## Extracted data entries
------------------------------------

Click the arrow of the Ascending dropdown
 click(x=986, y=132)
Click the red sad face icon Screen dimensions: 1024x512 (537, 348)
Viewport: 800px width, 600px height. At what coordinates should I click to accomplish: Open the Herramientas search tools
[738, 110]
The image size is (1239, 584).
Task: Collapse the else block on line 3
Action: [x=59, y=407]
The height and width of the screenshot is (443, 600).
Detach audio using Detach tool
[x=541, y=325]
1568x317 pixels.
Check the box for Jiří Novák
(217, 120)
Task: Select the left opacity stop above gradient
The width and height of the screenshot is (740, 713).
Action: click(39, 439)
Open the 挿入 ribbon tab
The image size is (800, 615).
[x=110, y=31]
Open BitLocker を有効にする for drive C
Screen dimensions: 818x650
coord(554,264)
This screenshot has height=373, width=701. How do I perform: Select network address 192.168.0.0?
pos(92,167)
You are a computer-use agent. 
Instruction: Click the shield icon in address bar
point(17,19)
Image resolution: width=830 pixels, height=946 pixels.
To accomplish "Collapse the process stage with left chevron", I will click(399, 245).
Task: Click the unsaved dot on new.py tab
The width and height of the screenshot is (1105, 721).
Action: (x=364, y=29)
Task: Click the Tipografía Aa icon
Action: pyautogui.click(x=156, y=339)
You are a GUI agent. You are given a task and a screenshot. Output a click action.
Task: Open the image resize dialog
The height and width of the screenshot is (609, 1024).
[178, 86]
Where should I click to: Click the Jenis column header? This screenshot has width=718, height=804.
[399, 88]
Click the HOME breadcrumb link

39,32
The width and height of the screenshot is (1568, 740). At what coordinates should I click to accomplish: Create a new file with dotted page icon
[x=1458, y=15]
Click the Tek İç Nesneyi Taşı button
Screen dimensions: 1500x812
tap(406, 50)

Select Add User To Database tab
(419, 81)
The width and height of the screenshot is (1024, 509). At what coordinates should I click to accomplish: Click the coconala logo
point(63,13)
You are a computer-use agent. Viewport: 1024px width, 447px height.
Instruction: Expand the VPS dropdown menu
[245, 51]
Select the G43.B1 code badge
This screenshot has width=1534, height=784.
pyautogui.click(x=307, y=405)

------------------------------------

## What to do
Which lines above hold the string "computer"? Copy each of them.

## Reply
You are a computer-use agent. 
You are a computer-use agent. Viewport: 1024px width, 447px height.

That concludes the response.